Antialiased Ray Tracing by Adaptive Progressive Refinement

This paper discusses how to add progressively-refined anti-aliasing to an ordinary raytracer. Its goal is to create a high-quality anti-aliased image quickly, which can progressively improve in quality after the initial image is shown. This behavior is ideal for a good user interface. The progressive refinement is accomplished using some statistics and some keen data structures which allow rapid detection of areas in the greatest need of subsampling.

They begin by discussing past areas of research on the topic. The first subject discussed is that of [sub]sampling patterns. They mention jittered sampling and Poisson Disk distributions. Jittered sampling is achieved by placing the samples randomly within a cell on a regular grid. This is easy on the CPU. A poisson disk distribution is achieved by throwing a bunch of points into the pixel space, then nudging / replotting them until no two are within a certain distance. This creates a slightly better effect visually, but is much slower.

The next prior research topic is the Adaptive Sampling Rate - how many samples to take for a given pixel. They decide this based on two quantities - the error estimator and stopping condition. The first indicates, basically, the variance (from the mean) of the value of a pixel, and the second is a maximum threshold for that variance - the pixel is subdivided and resampled until that variance (over the sub-areas) is finally below the threshold.
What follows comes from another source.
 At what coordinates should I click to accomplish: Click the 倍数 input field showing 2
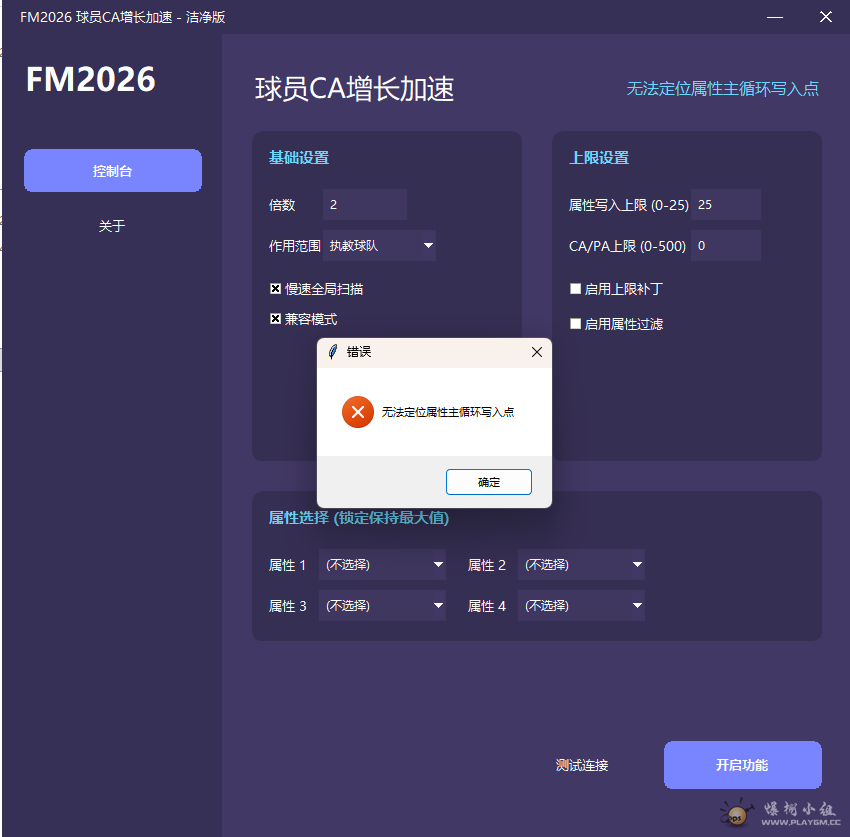[364, 204]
For best results, every pixel is subsampled, and the variance of the samples analyzed to see if more subsamples are needed. Various past efforts argue over whether the variance should be based on the mean color, the contrast, etc.

The third topic overviewed is that of Image Reconstruction from the many samples. They suggest that the filter used smooth out the noise introduced by the stochastic sampling. Box, triangle, and Gaussian filters are a few mentioned. Of course, filter width is proportional to sluggishness. The tough part is that some pixels have more samples than others. One way to fix this is to add up & normalize all the samples for each pixel; however, this does not accurately record how well-sampled an image with respect to area. They suggest doing it hierarchically: start with the finest samples, then weight and combine them on their own scale, then go up a level and repeat, until you get up to the pixel level. Also, by layering several box filters, you end up getting a free approximation of a Gaussian filter.

The proposed method is broken into three steps: sample generation, sample evaluation, and image reconstruction.

Sample generation is accomplished in the usual way, but with a few refinements. Normally, one only looks within a pixel, so it takes about 8 subsamples to see if one wishes to even further subsample a pixel. It is better to share samples between pixels, so in very plain areas no subsampling is needed at all. They use "hierarchical integration" over the entire image. As they render, they build a binary tree which always divides in x, then y, then x, etc. Leaves represent sample values; nodes contain the mean and variance of all children, as well as the "external variance", which is an average of itself with its neighbors. At the beginning, they try to get coverage of large, plain areas while also identifying distinct features (such as edges). To do this, the error threshold they use is (area * variance), so whenever this product is larger than the threshold, they take more samples. When it's time for another sample, they can magically go down the binary tree via the nodes with the highest error (area * variance), and progressively refine exactly where it's needed the most. For a stopping condition, a fixed-percent confidence interval for the mean is used. The confidence interval on the estimate of the mean shrinks as the number of samples increases; once the interval hits a certain size (say, 1/255), the subsampling stops. Note that the confidence interval takes the variance into account ( ((x-mu) / sqrt(sample variance/n) follows a t-distribution and is used to get the interval). In total, the only other stopping condition is that at least each pixel is sampled, so that small objects aren't missed (in the beginning, large areas with low variance are skipped to enhance the time-to-delivery of the rough image).

The second stem, sample evaluation, is simply done via a regular raytracing engine.

The third step, image reconstruction, is explained analytically. If one takes the image function and convolutes it with a filter function, the result is just an integration based on the image function. However, I don't see how this is to be done computationally. They suggest a summed-area table, but because we're only doing this in non-projected, rectangular 2D coordinate space and only one time, it doesn't make much sense to me. They also discuss using the sample points to triangulate the image plane, then using any decent algorithm to interpolate along the triangles. This allows for the difference in levels of sampling from pixel to pixel. To get the final image, then, the triangle-based-image function is convoluted with a filter and evaluated at pixel centers.

In order to do this progressively, though, not just the sampling process, but also the image reconstruction, must progressively refine itself. If the reconstruction is quick relative to the sampling, one can just reconstruct the entire image each time an update to the display is desired. Alternatively, at each update, only the pixels that have been subsampled (since the last update) get updated. A good implementation for this is for every subsample, to subtract its prior weight contribution to the final image, then to render the two subsamples, and to add each back in at half the former weight.

It turns out that sample evaluation is still the big winner as far as CPU usage goes; so you pay little for the overhead involved in progressive adaptive subsampling, other than the cost of the subsampling. It also turns out that very hi-resolution images render a lot faster because the ratio of "edge" pixels to normal (low-variance) pixels decreases.

The cool thing about this algorithm, in my opinion, is that it uses the (area * variance) factor as the threshold for the stopping function, in combination with the binary tree which you can peruse via this value. This quickly generates an image where the highest-variance areas are refined first. It's very similar to the idea of progressive radiosity.